### Prompt 1:
In the data quality article, the paragraph starting "In this article" lists what the article sets out to do. Give each of those things as a separate item.
### Prompt 2:
Print the data quality article word for word, from "Improved data quality" up to and including "correlations at worst.".

### Source document:
┄┄┄┄┄┄┄┄┄┄┄┄┄┄┄┄┄┄┄┄

Obviously, increasing data quality improves the productivity of these analytical risk management processes. What may not be obvious is how best to invest in data quality and what return on investment may be possible. Even defining data quality in the context of risk analytics is not straightforward.
In this article, we quantify the impact of data quality improvements on analytical productivity. We describe the key mechanisms of waste caused by data that we have observed in our work and provide examples of how to address them. These mechanisms lead to a functional definition of data quality. We conclude with several examples of the impact of improving data quality on efficiency in analytical tasks.
Investing in data quality can provide a range of substantial cost savings. In research1 and in our own experience, data quality investments consistently lead to a 30% to 50% reduction in direct costs – expenses such as payroll that are necessary for the actual production of analytical results and supporting documentation.
Improved data quality can also provide substantial indirect gains, cutting the costs that arise from quality problems and uncertainty. Although quantification of indirect costs remains elusive, we find two broad sources of such costs: model development time and confidence levels.
Model development time: Accurate data is a necessary – though not sufficient – condition for constructing a predictive model. If historical performance data for a loan portfolio are incorrect, a model developed on such a dataset will fail to capture the true underlying relationships between performance and economic factors. Noisy data will either provide weak signals at best or spurious correlations at worst.
From our experience developing a wide variety of econometric forecasting models, we find that poor data quality is the main reason for increasing the cycle time for model development. Having analytical modelers spend time addressing fundamental data issues during the model development process is wasteful for two reasons. First, being downstream consumers of data, modelers will waste time locating and communicating with the appropriate data experts within the organization. Second, the data corrections that modelers ultimately develop for their specific projects will not be captured at the source. The latter issue is particularly costly, as it implies that an institution may end up paying to address a single data error multiple times.
Confidence: High data quality creates confidence. It reduces noise, which in turn reduces model uncertainty. More broadly, model users who have low confidence in reported data are inclined to add an “uncertainty premium” to model results.

┄┄┄┄┄┄┄┄┄┄┄┄┄┄┄┄┄┄┄┄

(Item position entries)
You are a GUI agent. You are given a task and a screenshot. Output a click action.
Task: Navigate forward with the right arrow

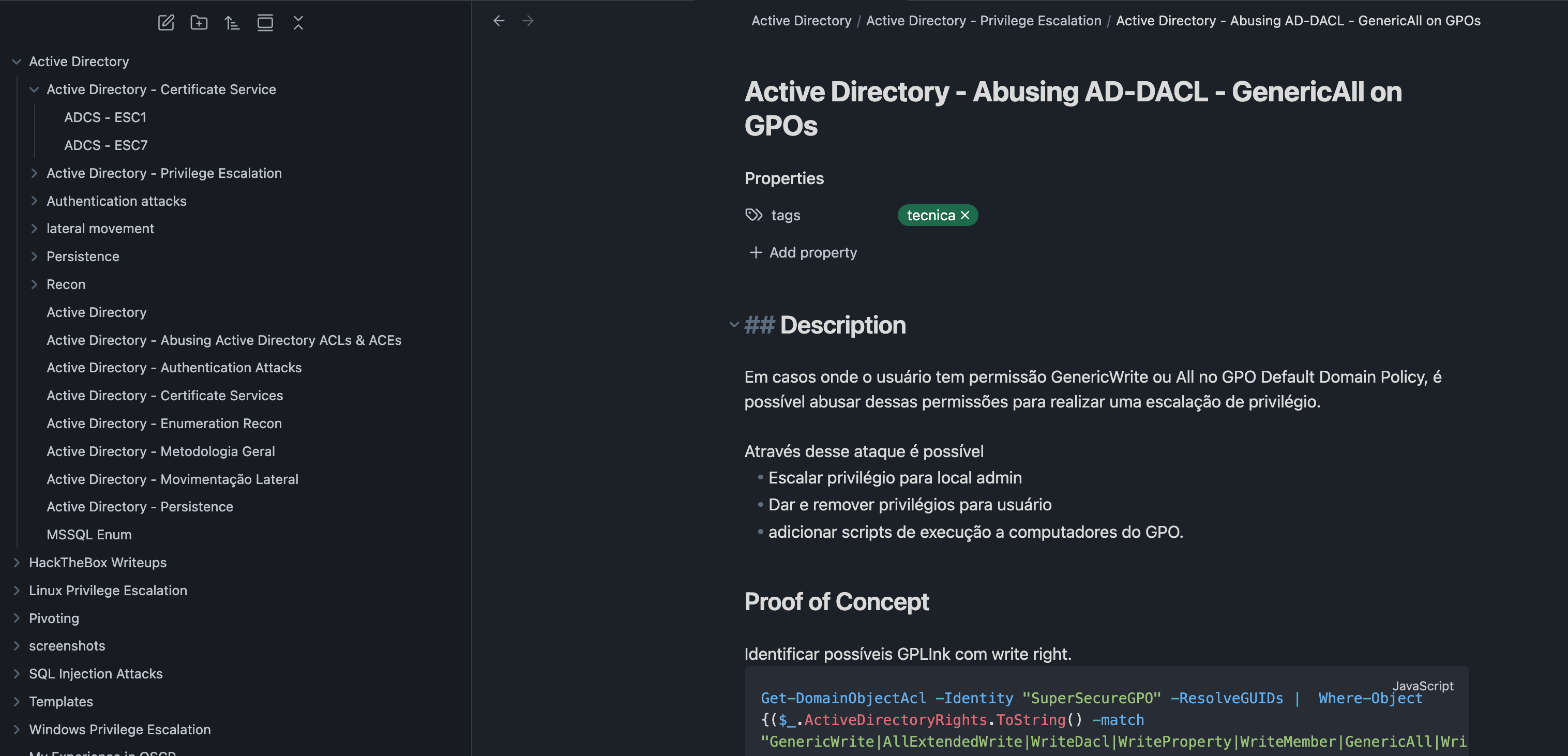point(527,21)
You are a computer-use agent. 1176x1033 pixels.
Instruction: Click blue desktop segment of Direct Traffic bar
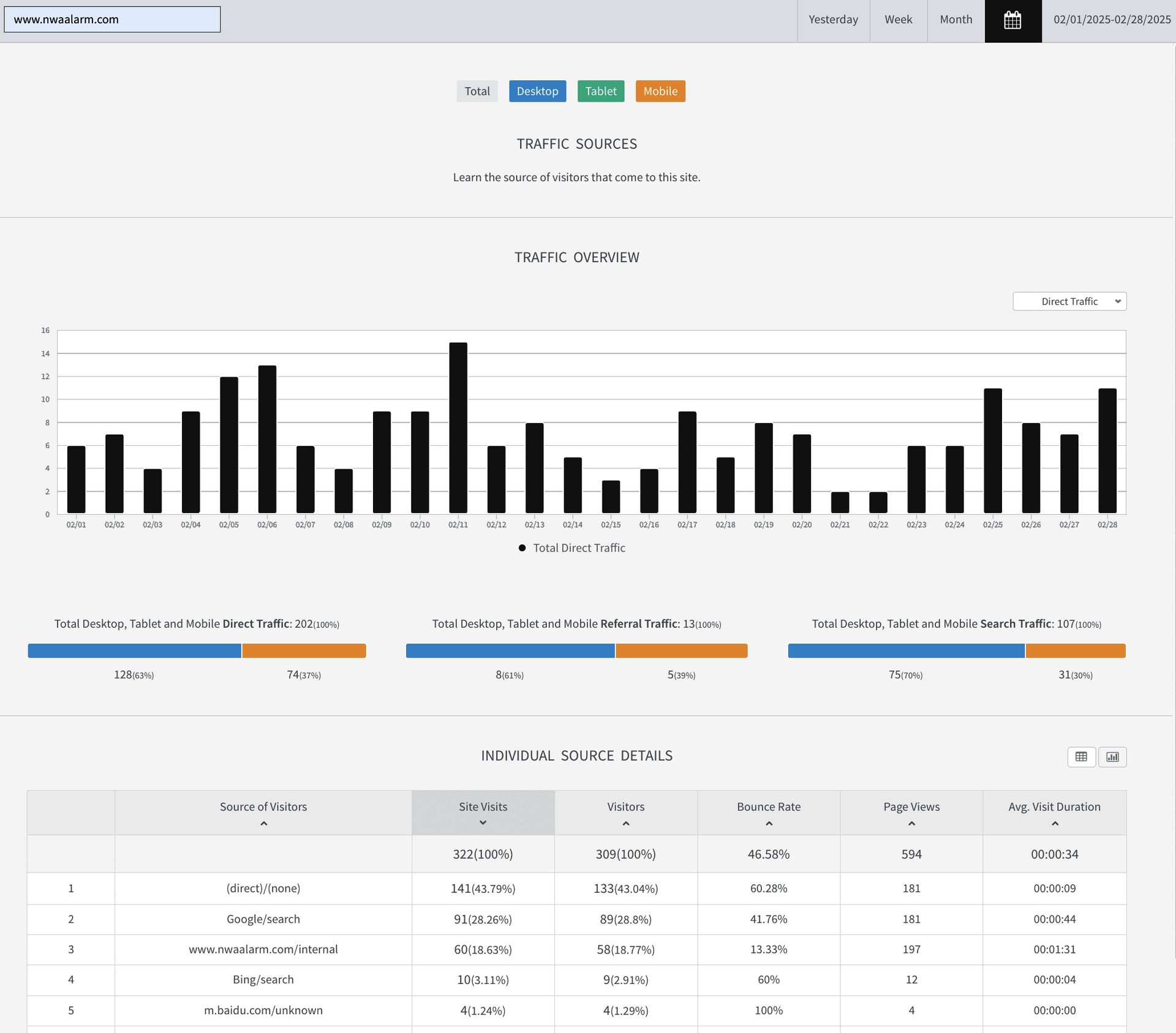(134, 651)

┄┄┄┄┄┄┄┄┄┄┄┄┄┄┄┄┄┄┄┄

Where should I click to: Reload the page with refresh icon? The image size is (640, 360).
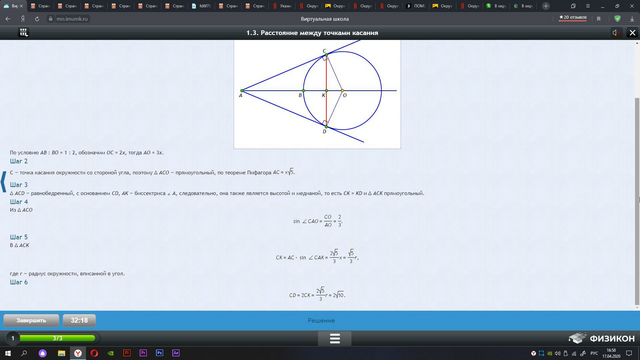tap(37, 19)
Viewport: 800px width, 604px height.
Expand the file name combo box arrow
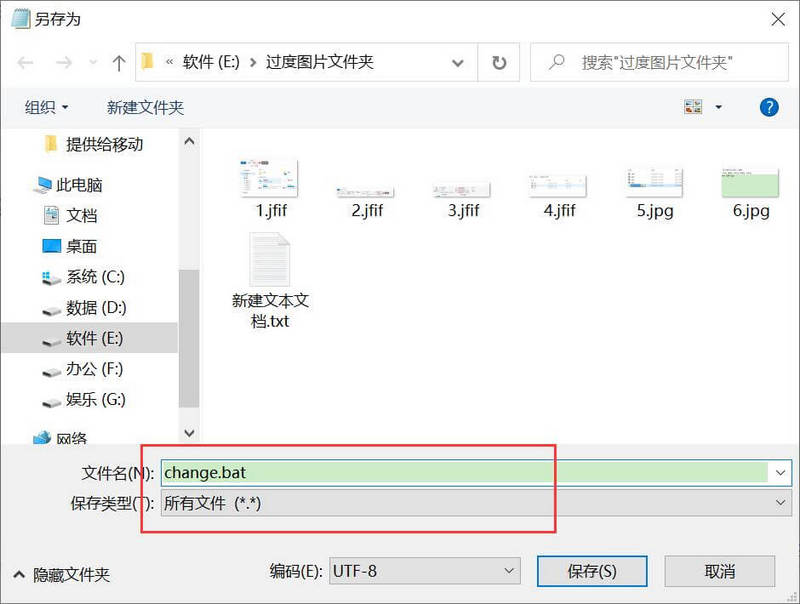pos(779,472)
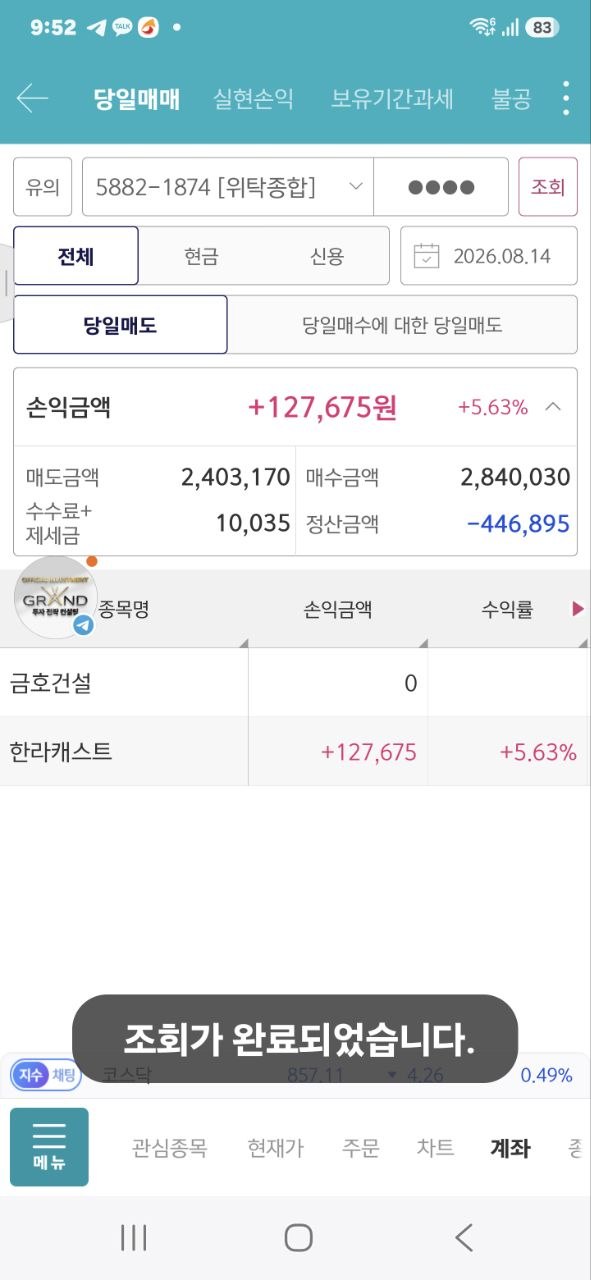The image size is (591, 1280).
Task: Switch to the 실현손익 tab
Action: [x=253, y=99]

┄┄┄┄┄┄┄┄┄┄┄┄┄┄┄┄┄┄┄┄

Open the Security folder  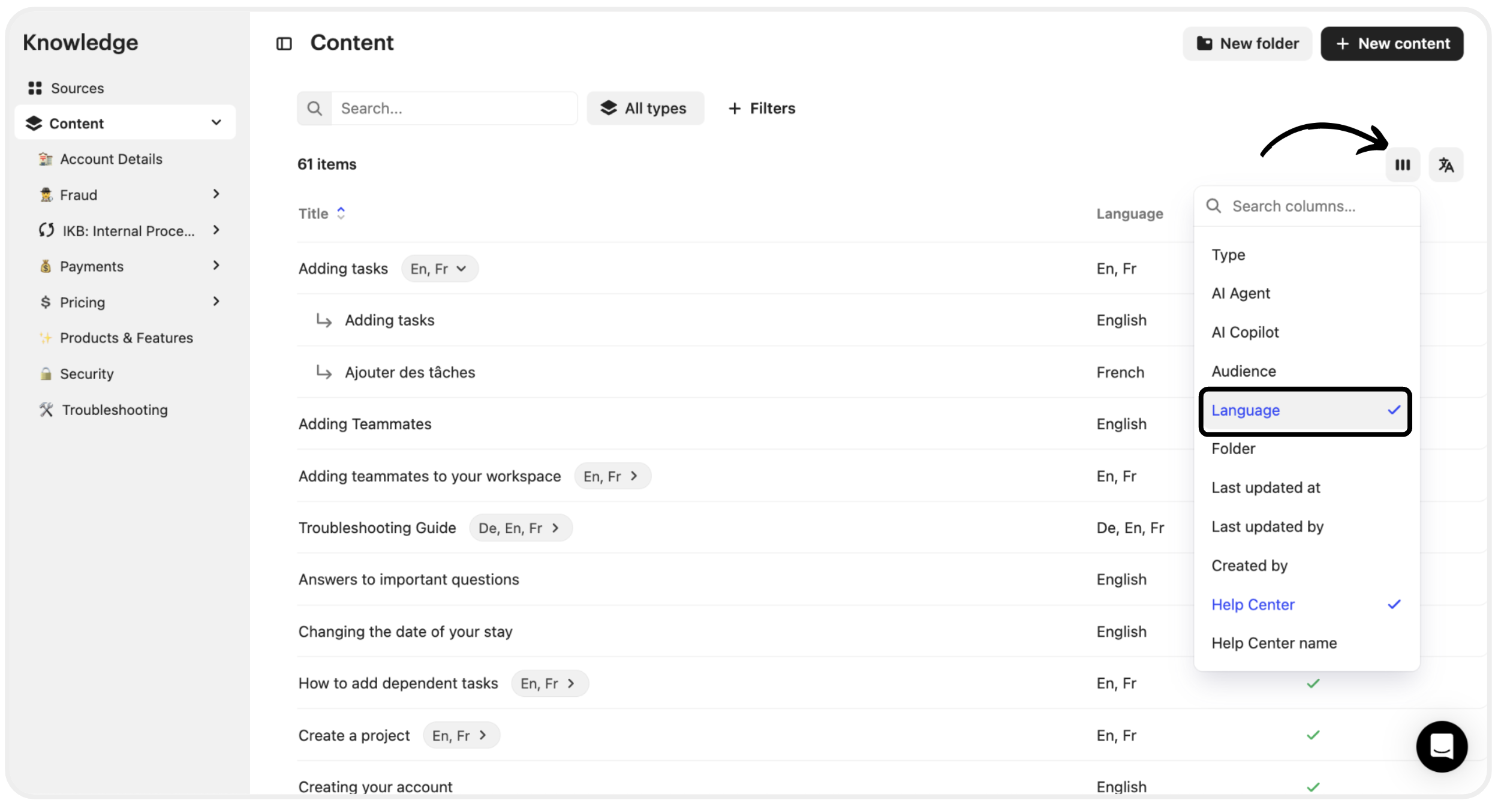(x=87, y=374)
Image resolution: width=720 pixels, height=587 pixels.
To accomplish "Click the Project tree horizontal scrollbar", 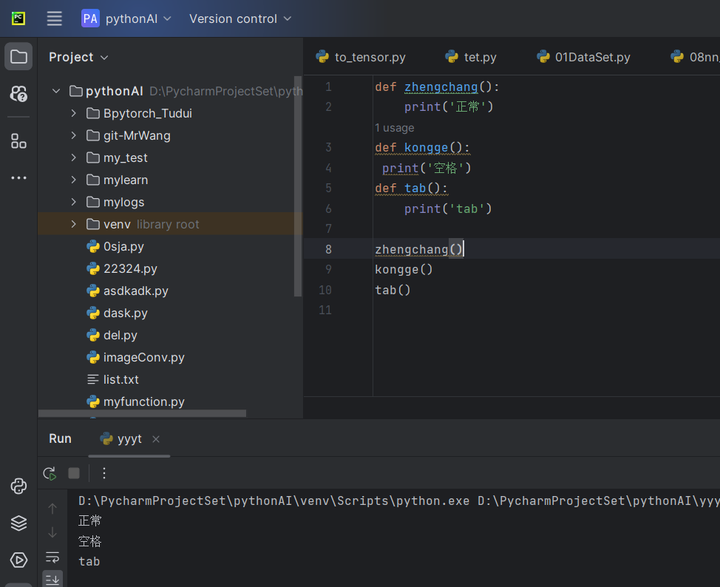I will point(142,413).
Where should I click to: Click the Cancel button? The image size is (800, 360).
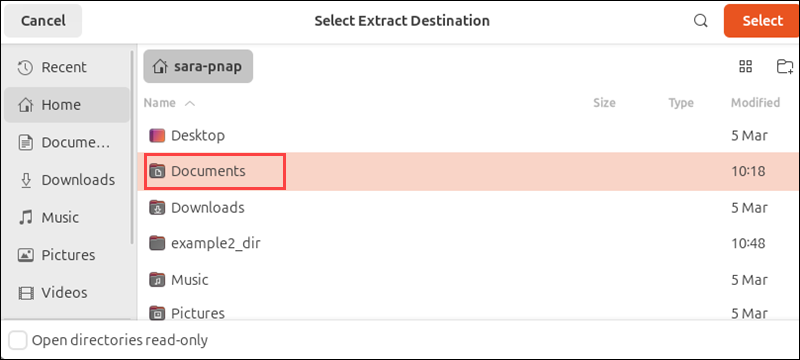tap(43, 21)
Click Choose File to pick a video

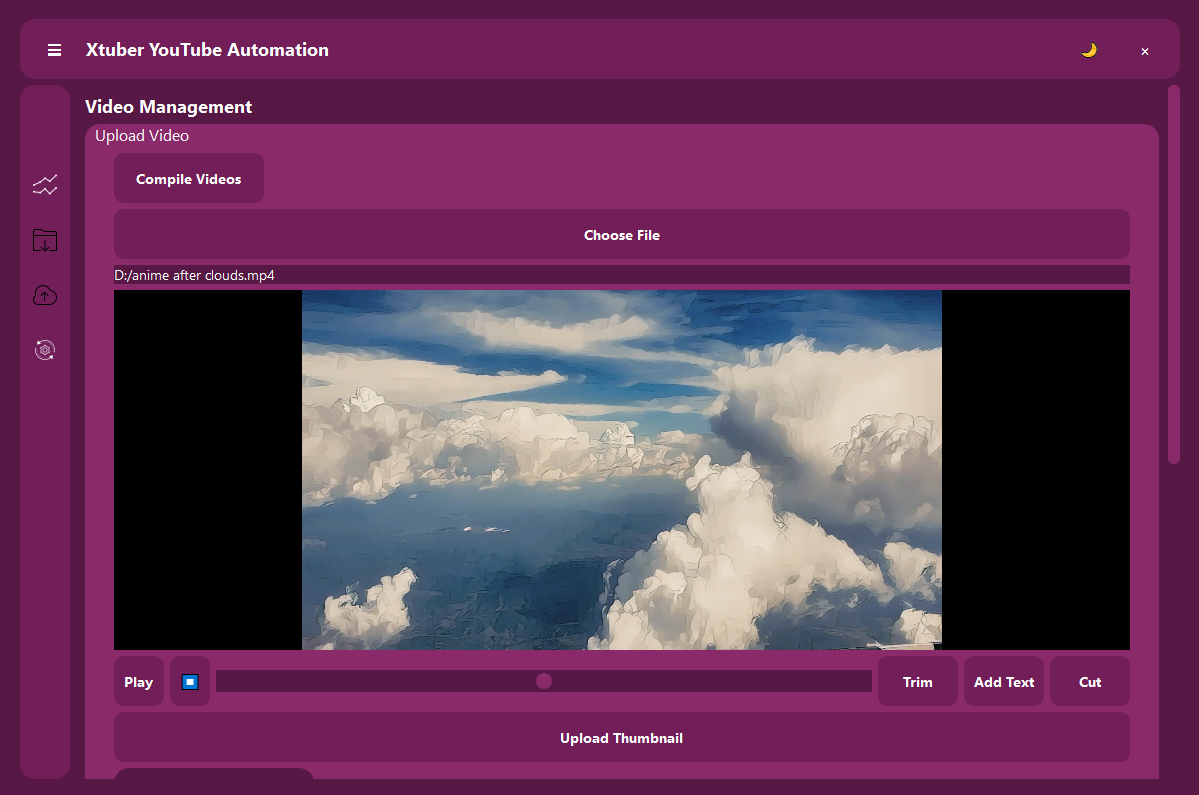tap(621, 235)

┄┄┄┄┄┄┄┄┄┄┄┄┄┄┄┄┄┄┄┄

### Written solution 1:
- Quantify the impact of data quality improvements on analytical productivity
- Describe the key mechanisms of waste caused by data that the authors have observed in their work
- Provide examples of how to address those mechanisms
- Conclude with several examples of the impact of improving data quality on efficiency in analytical tasks

### Written solution 2:
Improved data quality can also provide substantial indirect gains, cutting the costs that arise from quality problems and uncertainty. Although quantification of indirect costs remains elusive, we find two broad sources of such costs: model development time and confidence levels.
Model development time: Accurate data is a necessary – though not sufficient – condition for constructing a predictive model. If historical performance data for a loan portfolio are incorrect, a model developed on such a dataset will fail to capture the true underlying relationships between performance and economic factors. Noisy data will either provide weak signals at best or spurious correlations at worst.